One type that often appears when building distributed systems is the hashmap. With the map-reduce pattern, the coordinator distributes elements by key across the cluster for parallel processing and recombines the computed values. As an example, let’s imagine a dataset of scores per player, expressed in Scala:
@main
def demo(): Unit =
val sessions = List(
Map("Alice" -> List(1)),
Map("Bob" -> List(2)),
Map("Alice" -> List(3)),
Map("Alice" -> List(4)),
Map("Alfred" -> List(2, 5)),
Map("Bob" -> List(6)),
Map("Alfred" -> List(7)))
sessions.combineAll.map { case (name, values) =>
name -> values.sorted
} foreach println
Running this small program leads to the following output:
(Alice, List(1, 3, 4))
(Bob, List(2, 6))
(Alfred, List(2, 5, 7))
The “magic” that makes this possible is the following Monoid
definition, picked up by combineAll
implicitly to traverse sessions and merge lists for each key:
given mapMonoid[K, V: Monoid]: Monoid[Map[K, V]] with
def combine(a: Map[K, V], b: Map[K, V]): Map[K, V] =
(a.keys ++ b.keys).map { key =>
key -> (a.getOrElse(key, Monoid[V].empty) |+| b.getOrElse(key, Monoid[V].empty))
}.toMap
def empty: Map[K, V] = Map.empty[K, V]
Note that this definition delegates value combination to its own Monoid
instance (listMonoid
in the present case, not illustrated here).
Tests validate the Monoid laws with properties.

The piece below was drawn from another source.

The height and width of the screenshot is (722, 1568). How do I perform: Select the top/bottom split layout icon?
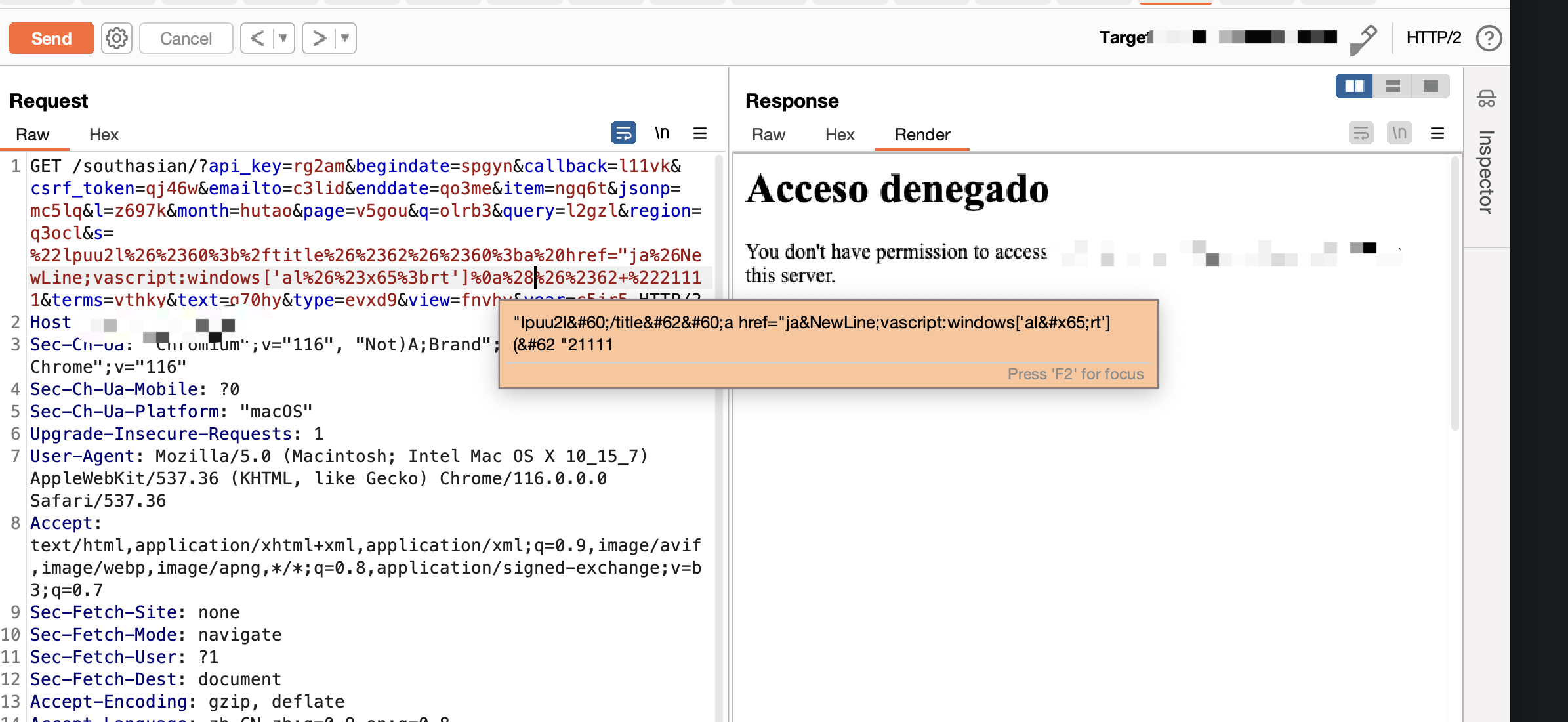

We can use any value type if a Monoid
exists for the type. For the tests, we use Int
values for simplicity (the standard Monoid
for Int
is sum
):
object MapMonoidTests extends Properties("Map Monoid"):
property("associativity") = forAll { (a: Map[String, Int], b: Map[String, Int], c: Map[String, Int]) =>
((a |+| b) |+| c) == (a |+| (b |+| c))
}
property("identity") = forAll { (m: Map[String, Int]) =>
(m |+| Monoid[Map[String, Int]].empty) == m && (Monoid[Map[String, Int]].empty |+| m) == m
}
In summary
Property testing is an approach to software testing that complements traditional example-based testing. Focusing on properties rather than specific cases ensures code behaves correctly across all possible inputs. Highlighting flaws in input space coverage, properties impose a discipline of thorough behavior description. This, in turn, encourages type narrowing, leading to increased precision in business logic, and decoupling of concerns.